„Grüne Kompetenz
für unsere Region”

Heidelbeeren: Die blaue Saison beginnt

Liebhaber können Heidelbeeren selbst pflücken

Heidelbeeren werden vor allem wegen ihres gesundheitlichen Wertes immer beliebter. Darauf stellen sich Brandenburger Produzenten ein. Gegenüber 2014 ist die Fläche im vorigen Jahr um 41 Prozent gewachsen. Weitere Heidelbeerpflanzungen sind absehbar. Viele Betriebe bieten die blauen Beeren auch zur Selbstpflücke an. Hier verbindet sich für den Verbraucher das Angenehme mit dem Nützlichen.

Der offizielle Start erfolgt am kommenden Freitag, den 15. Juli 2016 um 11.00 Uhr in Klaistow. Spargel- und Erlebnishof Klaistow Buschmann & Winkelmann, Glindower Straße 28, 14547 Klaistow (zwischen Beelitz und Werder/Havel, direkt an der A10, 1 km ab Abfahrt Glindow/Klaistow). www.buschmann-winkelmann.de

Herkunft und gesundheitlicher Wert

Die heimischen Blaubeeren, die bei uns wild im Wald wachsen, sind mit den dicken Kulturheidelbeeren nur ganz entfernt verwandt. Während die kleinen, durchgehend blau gefärbten heimischen Blaubeeren an niedrigen, krautigen Büschen hängen, wachsen die deutlich dickeren Kulturheidelbeeren an bis zu zwei Meter hohen Sträuchern, haben eine blaue Schale und helles Fruchtfleisch. Ihr Ursprungsland ist Nordamerika. Dort wurden vor etwa 100 Jahren die ersten Kreuzungen von Wildarten durchgeführt. Bis heute sind daraus viele Kultursorten hervorgegangen, die sich in Fruchtgröße, Reifezeit und Wuchsverhalten unterscheiden.
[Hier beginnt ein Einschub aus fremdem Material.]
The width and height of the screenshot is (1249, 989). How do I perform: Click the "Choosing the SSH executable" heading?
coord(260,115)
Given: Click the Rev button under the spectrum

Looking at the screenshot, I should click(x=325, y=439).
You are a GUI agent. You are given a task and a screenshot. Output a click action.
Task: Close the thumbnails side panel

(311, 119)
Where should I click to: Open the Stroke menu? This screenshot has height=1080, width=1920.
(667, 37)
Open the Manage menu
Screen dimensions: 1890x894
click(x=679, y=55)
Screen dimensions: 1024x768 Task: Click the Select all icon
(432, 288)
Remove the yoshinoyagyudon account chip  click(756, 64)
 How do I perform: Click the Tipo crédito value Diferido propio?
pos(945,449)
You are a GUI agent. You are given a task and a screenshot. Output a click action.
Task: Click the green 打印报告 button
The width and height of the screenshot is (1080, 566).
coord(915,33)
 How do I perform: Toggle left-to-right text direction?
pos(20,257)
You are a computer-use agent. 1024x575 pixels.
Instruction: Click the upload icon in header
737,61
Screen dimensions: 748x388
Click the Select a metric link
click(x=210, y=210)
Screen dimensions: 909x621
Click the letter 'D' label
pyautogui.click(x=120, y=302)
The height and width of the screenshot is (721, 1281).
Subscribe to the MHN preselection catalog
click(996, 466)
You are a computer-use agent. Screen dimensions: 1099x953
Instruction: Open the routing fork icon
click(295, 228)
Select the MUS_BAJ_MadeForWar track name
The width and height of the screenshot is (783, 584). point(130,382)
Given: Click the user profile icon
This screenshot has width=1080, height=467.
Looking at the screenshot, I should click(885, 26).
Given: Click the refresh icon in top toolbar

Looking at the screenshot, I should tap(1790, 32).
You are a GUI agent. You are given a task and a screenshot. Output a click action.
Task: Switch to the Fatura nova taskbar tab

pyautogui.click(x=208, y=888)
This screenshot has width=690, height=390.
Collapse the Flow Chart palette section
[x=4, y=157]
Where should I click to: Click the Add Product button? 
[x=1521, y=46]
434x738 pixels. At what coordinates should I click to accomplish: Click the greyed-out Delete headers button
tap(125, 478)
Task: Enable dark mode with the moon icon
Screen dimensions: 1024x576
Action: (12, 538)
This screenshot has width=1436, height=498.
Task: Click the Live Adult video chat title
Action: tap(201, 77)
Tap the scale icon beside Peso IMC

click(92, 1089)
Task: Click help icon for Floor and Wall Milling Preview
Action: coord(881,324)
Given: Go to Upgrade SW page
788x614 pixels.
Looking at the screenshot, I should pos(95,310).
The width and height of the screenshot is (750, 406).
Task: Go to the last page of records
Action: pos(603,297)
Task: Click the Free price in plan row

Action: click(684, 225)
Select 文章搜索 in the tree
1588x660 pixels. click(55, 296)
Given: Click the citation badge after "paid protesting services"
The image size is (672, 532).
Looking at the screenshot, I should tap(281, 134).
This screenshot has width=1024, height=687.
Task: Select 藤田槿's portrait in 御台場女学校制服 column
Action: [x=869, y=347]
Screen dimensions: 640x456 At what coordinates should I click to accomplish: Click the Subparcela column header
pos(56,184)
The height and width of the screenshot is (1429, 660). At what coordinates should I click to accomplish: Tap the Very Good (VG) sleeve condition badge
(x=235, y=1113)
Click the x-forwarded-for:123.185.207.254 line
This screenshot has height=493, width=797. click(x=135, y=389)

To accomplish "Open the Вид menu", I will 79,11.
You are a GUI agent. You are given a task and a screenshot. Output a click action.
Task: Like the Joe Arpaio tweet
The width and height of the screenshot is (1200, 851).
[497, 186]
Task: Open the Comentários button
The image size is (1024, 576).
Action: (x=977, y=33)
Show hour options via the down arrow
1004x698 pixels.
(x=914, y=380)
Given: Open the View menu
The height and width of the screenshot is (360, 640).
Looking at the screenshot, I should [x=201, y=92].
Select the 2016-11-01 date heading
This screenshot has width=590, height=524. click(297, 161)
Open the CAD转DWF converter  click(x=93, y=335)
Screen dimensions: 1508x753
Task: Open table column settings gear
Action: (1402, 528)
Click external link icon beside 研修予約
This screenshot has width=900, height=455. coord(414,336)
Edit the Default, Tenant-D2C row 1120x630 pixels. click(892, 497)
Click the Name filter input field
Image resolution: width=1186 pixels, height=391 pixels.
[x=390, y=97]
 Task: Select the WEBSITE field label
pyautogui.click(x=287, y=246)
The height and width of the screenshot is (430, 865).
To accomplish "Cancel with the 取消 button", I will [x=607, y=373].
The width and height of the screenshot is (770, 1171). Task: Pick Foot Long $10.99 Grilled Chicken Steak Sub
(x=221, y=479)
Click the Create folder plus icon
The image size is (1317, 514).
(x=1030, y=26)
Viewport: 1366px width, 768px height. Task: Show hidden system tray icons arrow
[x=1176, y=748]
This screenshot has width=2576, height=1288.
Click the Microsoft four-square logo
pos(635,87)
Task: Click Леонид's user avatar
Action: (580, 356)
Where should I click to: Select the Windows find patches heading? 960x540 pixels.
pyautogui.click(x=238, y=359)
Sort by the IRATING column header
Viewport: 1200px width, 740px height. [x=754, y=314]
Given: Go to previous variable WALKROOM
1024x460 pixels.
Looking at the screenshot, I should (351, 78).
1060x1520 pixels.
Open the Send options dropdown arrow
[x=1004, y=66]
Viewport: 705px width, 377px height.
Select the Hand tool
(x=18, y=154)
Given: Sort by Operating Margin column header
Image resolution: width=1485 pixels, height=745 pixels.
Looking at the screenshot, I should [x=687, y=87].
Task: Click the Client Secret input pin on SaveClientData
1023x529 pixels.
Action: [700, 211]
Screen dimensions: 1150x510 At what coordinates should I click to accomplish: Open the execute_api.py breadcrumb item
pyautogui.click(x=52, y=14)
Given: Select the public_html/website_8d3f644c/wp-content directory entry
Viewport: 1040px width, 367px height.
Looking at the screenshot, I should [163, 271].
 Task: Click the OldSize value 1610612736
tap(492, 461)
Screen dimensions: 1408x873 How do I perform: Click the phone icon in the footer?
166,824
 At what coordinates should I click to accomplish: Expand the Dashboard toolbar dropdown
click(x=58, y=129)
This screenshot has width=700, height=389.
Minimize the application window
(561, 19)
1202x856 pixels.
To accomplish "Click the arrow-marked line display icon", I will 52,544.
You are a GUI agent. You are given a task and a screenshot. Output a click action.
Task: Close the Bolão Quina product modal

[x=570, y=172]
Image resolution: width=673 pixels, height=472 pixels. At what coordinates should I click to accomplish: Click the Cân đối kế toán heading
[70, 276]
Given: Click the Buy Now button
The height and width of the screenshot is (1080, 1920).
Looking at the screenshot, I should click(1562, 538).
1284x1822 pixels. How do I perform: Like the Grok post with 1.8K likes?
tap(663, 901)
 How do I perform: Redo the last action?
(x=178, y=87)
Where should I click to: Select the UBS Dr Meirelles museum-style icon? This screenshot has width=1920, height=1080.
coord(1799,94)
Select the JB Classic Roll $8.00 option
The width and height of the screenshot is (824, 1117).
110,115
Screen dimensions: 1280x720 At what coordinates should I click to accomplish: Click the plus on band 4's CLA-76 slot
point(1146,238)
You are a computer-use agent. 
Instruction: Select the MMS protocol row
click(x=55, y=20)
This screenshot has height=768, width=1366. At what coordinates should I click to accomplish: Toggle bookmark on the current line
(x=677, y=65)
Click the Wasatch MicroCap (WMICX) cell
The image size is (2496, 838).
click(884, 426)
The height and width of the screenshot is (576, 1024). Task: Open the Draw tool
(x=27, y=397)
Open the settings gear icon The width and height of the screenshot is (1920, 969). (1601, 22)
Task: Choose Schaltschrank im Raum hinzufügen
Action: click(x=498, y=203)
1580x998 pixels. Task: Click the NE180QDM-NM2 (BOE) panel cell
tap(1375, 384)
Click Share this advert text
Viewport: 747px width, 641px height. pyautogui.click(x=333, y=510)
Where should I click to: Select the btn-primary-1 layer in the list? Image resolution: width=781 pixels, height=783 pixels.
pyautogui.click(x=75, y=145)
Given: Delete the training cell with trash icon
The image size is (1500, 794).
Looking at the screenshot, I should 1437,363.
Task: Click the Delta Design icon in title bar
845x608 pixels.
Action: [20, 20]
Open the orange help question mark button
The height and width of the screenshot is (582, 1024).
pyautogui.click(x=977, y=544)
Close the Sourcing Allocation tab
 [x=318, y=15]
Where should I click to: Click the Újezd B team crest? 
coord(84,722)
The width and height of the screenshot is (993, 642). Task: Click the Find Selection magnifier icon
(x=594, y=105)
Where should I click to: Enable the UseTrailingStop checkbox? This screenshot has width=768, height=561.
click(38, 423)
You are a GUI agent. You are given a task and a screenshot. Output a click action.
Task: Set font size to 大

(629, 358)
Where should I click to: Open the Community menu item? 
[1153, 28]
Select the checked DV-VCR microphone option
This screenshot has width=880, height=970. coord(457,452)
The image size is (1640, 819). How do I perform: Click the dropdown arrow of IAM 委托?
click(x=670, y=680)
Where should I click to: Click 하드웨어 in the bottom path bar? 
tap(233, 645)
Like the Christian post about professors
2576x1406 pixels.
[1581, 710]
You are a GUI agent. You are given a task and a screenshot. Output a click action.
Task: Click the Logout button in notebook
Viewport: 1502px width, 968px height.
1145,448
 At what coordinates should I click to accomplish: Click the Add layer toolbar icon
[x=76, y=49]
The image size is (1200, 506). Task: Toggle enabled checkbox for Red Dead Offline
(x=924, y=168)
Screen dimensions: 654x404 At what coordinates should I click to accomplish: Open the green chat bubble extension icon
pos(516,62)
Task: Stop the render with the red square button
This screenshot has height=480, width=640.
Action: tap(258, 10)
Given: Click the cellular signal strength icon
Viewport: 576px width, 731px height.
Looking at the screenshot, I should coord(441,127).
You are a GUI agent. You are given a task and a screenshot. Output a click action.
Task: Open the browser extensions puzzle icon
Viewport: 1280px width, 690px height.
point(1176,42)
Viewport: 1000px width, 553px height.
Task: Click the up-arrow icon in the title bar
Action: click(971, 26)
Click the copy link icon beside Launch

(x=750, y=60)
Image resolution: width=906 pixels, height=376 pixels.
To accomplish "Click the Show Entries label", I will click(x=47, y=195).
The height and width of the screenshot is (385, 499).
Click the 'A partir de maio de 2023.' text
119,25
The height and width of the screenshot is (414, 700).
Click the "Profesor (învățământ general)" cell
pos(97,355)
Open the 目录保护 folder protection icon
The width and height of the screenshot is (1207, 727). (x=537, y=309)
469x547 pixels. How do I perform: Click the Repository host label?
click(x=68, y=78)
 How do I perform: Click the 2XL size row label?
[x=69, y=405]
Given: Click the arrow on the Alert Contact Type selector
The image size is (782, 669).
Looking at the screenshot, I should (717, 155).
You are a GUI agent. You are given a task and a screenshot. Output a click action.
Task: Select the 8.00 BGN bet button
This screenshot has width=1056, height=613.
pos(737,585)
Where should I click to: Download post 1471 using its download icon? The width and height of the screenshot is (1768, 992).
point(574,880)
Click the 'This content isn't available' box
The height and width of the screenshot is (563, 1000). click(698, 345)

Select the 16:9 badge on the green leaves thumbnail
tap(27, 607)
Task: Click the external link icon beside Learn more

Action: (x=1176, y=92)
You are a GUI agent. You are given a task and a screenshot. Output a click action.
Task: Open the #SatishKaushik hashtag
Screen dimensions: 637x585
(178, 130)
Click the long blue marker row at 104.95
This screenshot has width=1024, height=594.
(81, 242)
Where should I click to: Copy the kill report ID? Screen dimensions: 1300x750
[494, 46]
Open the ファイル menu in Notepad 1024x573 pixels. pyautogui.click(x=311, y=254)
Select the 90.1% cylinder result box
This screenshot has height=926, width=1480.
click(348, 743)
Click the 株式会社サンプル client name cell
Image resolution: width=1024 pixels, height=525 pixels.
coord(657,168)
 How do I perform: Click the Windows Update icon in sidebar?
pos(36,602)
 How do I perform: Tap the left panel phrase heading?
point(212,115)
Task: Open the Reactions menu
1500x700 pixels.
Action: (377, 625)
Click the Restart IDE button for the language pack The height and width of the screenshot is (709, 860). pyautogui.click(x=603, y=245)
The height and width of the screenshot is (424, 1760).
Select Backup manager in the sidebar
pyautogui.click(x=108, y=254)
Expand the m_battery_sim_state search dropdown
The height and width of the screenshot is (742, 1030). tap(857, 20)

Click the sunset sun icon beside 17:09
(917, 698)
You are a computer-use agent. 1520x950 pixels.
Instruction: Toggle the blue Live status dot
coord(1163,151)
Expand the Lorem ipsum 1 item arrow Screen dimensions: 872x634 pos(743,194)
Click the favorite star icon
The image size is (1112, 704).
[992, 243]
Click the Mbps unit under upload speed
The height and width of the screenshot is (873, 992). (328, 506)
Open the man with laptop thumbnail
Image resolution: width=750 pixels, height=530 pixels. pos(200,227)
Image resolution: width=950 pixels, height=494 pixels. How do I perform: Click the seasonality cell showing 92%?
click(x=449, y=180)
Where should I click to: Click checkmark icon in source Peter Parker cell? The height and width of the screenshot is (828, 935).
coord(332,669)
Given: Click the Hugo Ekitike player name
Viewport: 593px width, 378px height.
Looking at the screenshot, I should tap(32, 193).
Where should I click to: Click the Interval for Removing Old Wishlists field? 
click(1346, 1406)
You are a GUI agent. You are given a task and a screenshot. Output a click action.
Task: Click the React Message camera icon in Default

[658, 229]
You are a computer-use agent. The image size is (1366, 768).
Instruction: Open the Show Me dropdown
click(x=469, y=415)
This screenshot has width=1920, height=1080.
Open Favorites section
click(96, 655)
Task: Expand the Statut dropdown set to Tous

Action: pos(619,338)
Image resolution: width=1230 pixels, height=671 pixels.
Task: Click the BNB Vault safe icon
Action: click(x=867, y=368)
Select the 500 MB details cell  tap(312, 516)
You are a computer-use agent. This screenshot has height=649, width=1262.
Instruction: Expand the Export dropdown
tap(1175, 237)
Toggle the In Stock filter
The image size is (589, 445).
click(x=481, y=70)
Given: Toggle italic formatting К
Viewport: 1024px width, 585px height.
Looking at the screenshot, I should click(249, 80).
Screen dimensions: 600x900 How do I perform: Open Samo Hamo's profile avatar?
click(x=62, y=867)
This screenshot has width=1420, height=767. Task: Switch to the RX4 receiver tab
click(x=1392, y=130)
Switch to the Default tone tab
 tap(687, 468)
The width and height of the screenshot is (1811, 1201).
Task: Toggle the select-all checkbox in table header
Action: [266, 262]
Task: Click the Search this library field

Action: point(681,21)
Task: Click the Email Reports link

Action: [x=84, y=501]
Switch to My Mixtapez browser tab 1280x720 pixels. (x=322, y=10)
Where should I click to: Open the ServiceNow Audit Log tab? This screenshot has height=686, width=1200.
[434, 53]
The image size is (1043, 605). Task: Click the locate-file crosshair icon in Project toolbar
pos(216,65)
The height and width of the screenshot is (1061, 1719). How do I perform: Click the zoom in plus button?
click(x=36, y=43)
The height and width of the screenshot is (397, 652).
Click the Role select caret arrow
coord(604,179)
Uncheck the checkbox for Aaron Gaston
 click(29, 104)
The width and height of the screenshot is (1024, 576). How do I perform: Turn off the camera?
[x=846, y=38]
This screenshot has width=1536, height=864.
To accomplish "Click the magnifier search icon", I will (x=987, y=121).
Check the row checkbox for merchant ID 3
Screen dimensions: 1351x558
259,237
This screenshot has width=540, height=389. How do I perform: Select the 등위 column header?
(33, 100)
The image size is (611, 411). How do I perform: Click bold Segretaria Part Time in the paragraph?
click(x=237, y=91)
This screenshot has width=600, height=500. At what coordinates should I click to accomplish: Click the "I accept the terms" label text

Kulturheidelbeeren übertreffen ihre kleinen europäischen Verwandten nicht nur in der Größe – auch ihr Gehalt an Mineralstoffen und Vitaminen ist zum Teil erheblich höher. Das gilt besonders für Calcium, Magnesium und Eisen sowie für Vitamin A, B1 und B2. Auch der Gehalt an sekundären Pflanzenstoffen ist höher als bei anderen Früchten. Als wichtigste Heilwirkungen der Heidelbeere werden angesehen: Stärkung des Immunsystems, Verzögerung des Alterns, positive Wirkung auf das Sehvermögen sowie regulierende Wirkung bei Magen- und Darmerkrankungen. Auch auf die Senkung des Cholesteringehalts sollen sie einen positiven Einfluss haben.

Eigener Anbau

Wer möchte, kann seine Heidelbeeren auch selbst anbauen- entweder im Garten oder im Kübel. Wichtig ist die Beachtung spezieller Ansprüche. Kulturheidelbeeren (Vaccinium) gehören wie Rhododendren zu den Heidekrautgewächsen und bevorzugen einen humusreichen, kalkfreien und gleichmäßig feuchten Boden. Obwohl fast alle Kulturheidelbeeren selbstfruchtbar sind, ist es empfehlenswert wenigstens zwei unterschiedliche Sorten zu pflanzen, dann ist der Fruchtertrag wesentlich höher. Heidelbeeren können je nach Sorte ab Juli bis in den September hinein geerntet werden. Kleinwüchsige Sorten sind für den Anbau im Topf geeignet. Wer einen Garten zur Verfügung hat, kann aus einer größeren Anzahl an Sorten wählen. Empfehlenswert ist der Kauf im gärtnerischen Fachhandel. Dort ist die richtige Beratung garantiert.